Most gems used in jewellery are “cut” stones, meaning that they are not raw crystals right from the ground, but rather have been faceted. The smooth facets on a gem are ground and polished surfaces made with a faceting machine (figure above b). Facets are not the natural crystal faces of the mineral, nor are they cleavage planes, though gem cutters sometimes make the facets parallel to cleavage directions and will try to break a large gemstone into smaller pieces by splitting it on a cleavage plane. A faceting machine consists of a doping arm, a device that holds a stone in a specific orientation, and a lap, a rotating disk covered with a wet paste of grinding powder and water. The gem cutter fixes a gemstone to the end of the doping arm and positions the arm so that it holds the stone against the moving lap. The movement of the lap grinds a facet. When the facet is complete, the gem cutter rotates the arm by a specific angle, lowers the stone, and grinds another facet. The geometry of the facets defines the cut of the stone. Different cuts have names, such as “brilliant,” “French,” “star,” and “pear.” Grinding facets is a lot of work a typical engagement-ring diamond with a brilliant cut has 57 facets (figure above c).
Where Do Diamonds Come From?
Diamonds consist of carbon, which typically accumulates only at or near Earth’s surface. Experiments demonstrate that the pressures needed to form diamond are so extreme that, in nature, they generally occur only at depths of around 150 km below the Earth’s surface. Nowadays, engineers can duplicate these conditions in the laboratory, so corporations manufacture several tons of synthetic diamonds a year.
Diamond occurrences. |
How does carbon get down to depths of 150 km? Geologists speculate that subduction or collision carries carbon- containing rocks and sediments down to the depth where it transforms into diamond beneath continents. But if diamonds form at great depth, how do they return to the surface? Some diamonds rise when rifting cracks the continental crust and causes a small part of the underlying mantle to melt. Magma generated during this process rises to the surface, bringing the diamonds with it. Near the surface, the magma solidifies to form an igneous rock called kimberlite, named for Kimberley, South Africa. Diamonds brought up with the magma are embedded as crystals in solid kimberlite (figure above). Much of the world’s diamond supply comes from mines in this rock. But some sources occur in deposits of sediment formed from the breakdown and erosion of kimberlite that had been exposed at the surface. Rivers and glaciers may transport diamond- bearing sediments far from their original bedrock source.

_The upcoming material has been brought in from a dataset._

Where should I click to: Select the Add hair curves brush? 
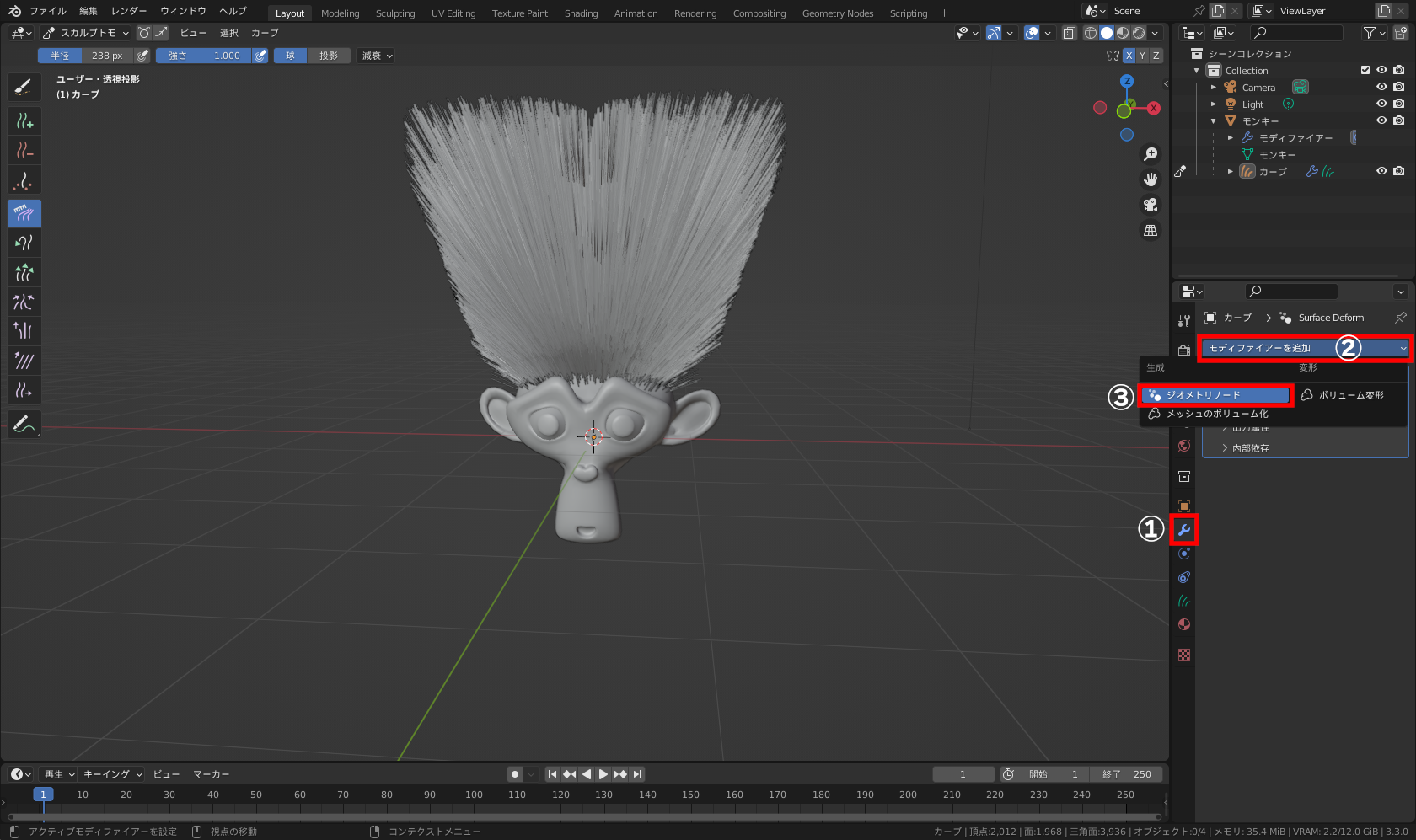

Not all natural diamonds are valuable; the value depends on colour and clarity. Diamonds that contain imperfections (cracks, or specks of other material), or are dark gray in colour, are not used for jewellery. These stones, called industrial diamonds, are used as abrasives. Gem-quality diamonds come in a range of sizes. Jewellers measure the size of these gems in carats,
where one carat equals 200 milligrams (0.2 gram). In English units of measurement, one ounce equals 142 carats. The largest diamond ever found, a stone called the Cullinan Diamond, was discovered in South Africa in 1905, and weighed 3,106 carats (621 grams) before being cut. By comparison, the diamond on a typical engagement ring weighs less than one carat. Gem-quality diamonds are actually more common than you might expect suppliers stockpile the stones in order to avoid flooding the market and lowering the price.